While-loops start with an condition to be checked before code is executed. Condition checked has to be a logical scalar. Infinite looping may occur. Therefore, always a loop excess indicator should be implemented

# similar setting as before, now with while loop, but now only even weights shall be used
n <- 10^6          # number of trials
n.excess <- 10^6 * 1.5    # but no more then n.excess loops shall be executed
u <- 0; v <- 0      # current location
i <- 1              # trial index 
j <- 0              # iteration counter
res.vec <- NULL     # result vector

system.time(
  while(i <= n & j <= n.excess){    # limit number of loops and number of trials simultaneously
    j <- j + 1                      # every time the lopp starts, j is increased
    a <- sample(1:100, size = 1, replace =T)    # sample weight for current point/customer
    if(a %% 2 == 1) next            # skip iteration if weight is odd
    x <- rnorm(1)                   # sample x coordinate
    y <- rnorm(1)                   # sample y coordinate
    res.vec[i] <- a * (abs(x - u) + abs(y - v) )  # save Manhattan distance
    i <- i+1                        # i is only increased, if i is odd
  }
)

length(res.vec)                     # check length of result vector

Exercise 3: Can you simplify and fasten the code by sampling only odd numbers?

6.3.3 repeat-loops

In repeat-loops the stopping criterion must be specified within the loop code.
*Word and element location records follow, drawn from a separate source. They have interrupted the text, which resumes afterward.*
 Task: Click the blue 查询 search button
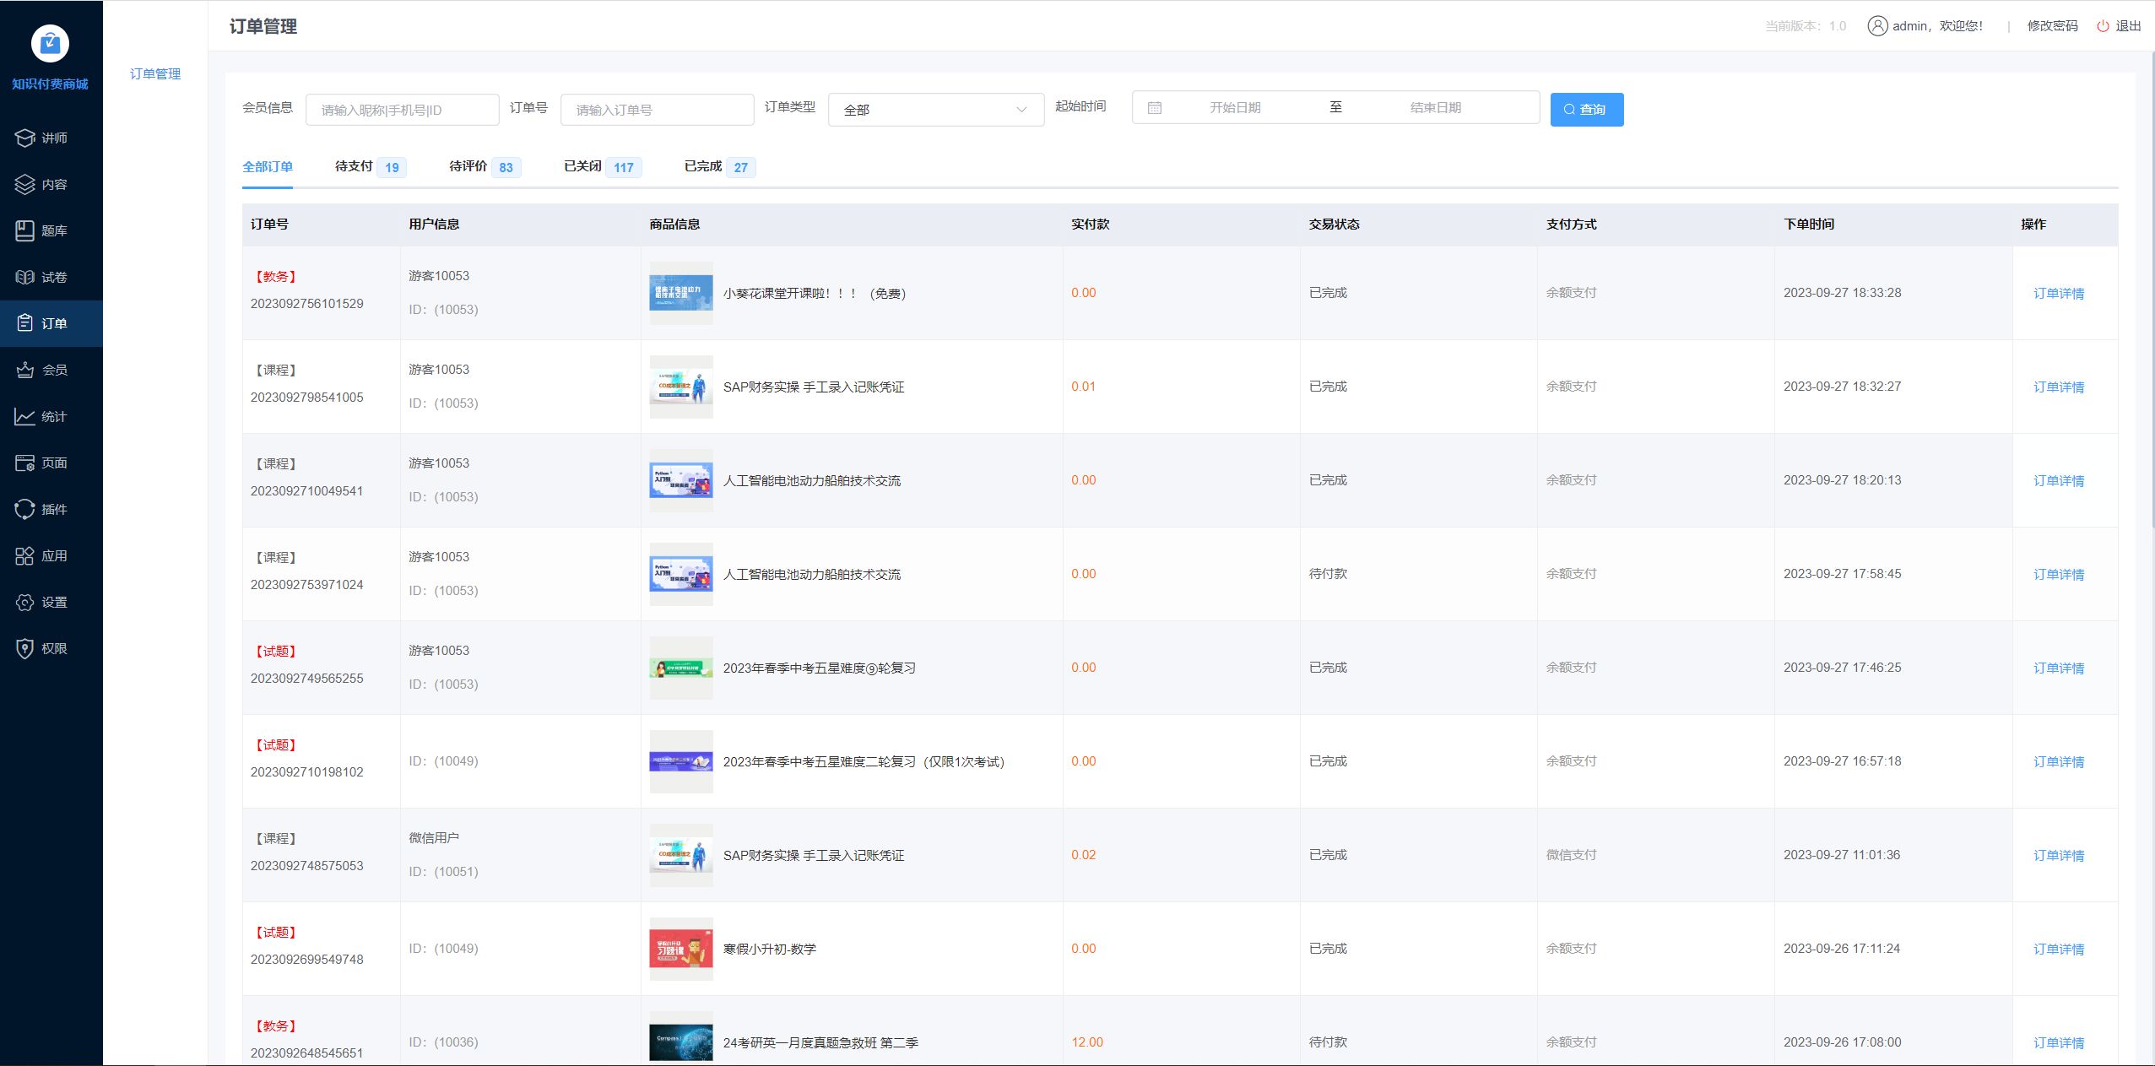tap(1586, 110)
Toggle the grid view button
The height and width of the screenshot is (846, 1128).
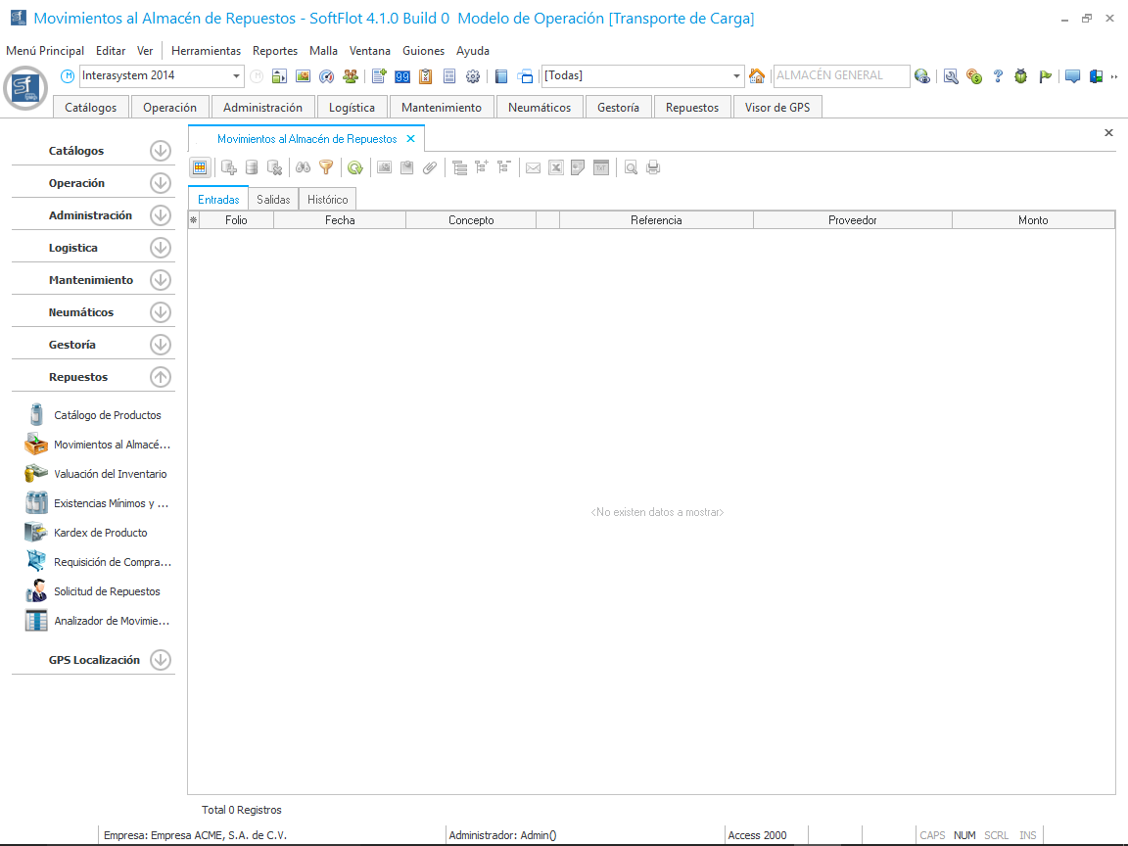pyautogui.click(x=200, y=167)
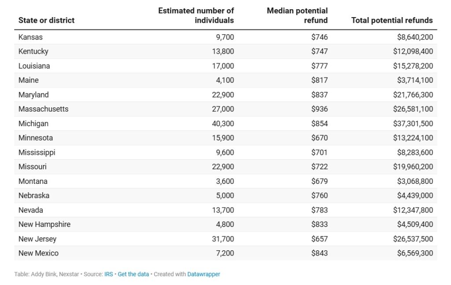Select the Maryland row label

[33, 95]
n <- 10^6          # number of trials
n.excess <- 10^6 * 1.5    # but no more then n.excess loops shall be executed
u <- 0; v <- 0      # current location
i <- 1              # trial index 
j <- 0              # iteration counter
res.vec <- NULL     # result vector

system.time(
  repeat{    # limit number of loops and number of trials simultaneously
    j <- j + 1                      # every time the lopp starts, j is increased
    if(j > n.excess) break          # stop loop, if j exceeds n.excess
    a <- sample(1:100, size = 1, replace =T)    # sample weight for current point/customer
    if(a %% 2 == 1) next            # skip iteration if weight is odd
    x <- rnorm(1)                   # sample x coordinate
    y <- rnorm(1)                   # sample y coordinate
    res.vec[i] <- a * (abs(x - u) + abs(y - v) )  # save Manhattan distance
    i <- i+1                        # i is only increased, if i is odd
    if(i > n) break                 # stop loop, if i exceeds n
  }
)

length(res.vec)                     # check length of result vector

Exercise 4: Can you reformulate the stopping criteria such that only one break-statement is necessary?

6.4 Exercises

Formulate a loop that calculates the inventory records over $n$ periods based on an initial stock level (say $i_0 = 20$) where every 4 periods 40 units arrive at the inventory. Sample the demand for each period from a normal distribution with $\mathcal{D} \sim N(10, 2)$ and round to integers.
Consider a dynamic lot sizing problem with ordering cost of $c_o = 100$ and a holding cost rate $c_h = 0.1$ $ per period and unit. The demand over 10 periods is sampled from a Possion distribution with $\lambda = 10$ (use rpois()). Calculate the total cost matrix with R.
Formulate a function that performs 1st-order exponential smoothing: $p_{t+1} = \alpha \cdot x_t + (1-\alpha) \cdot p_t$. Is there also an builtin function? If so, compare run times.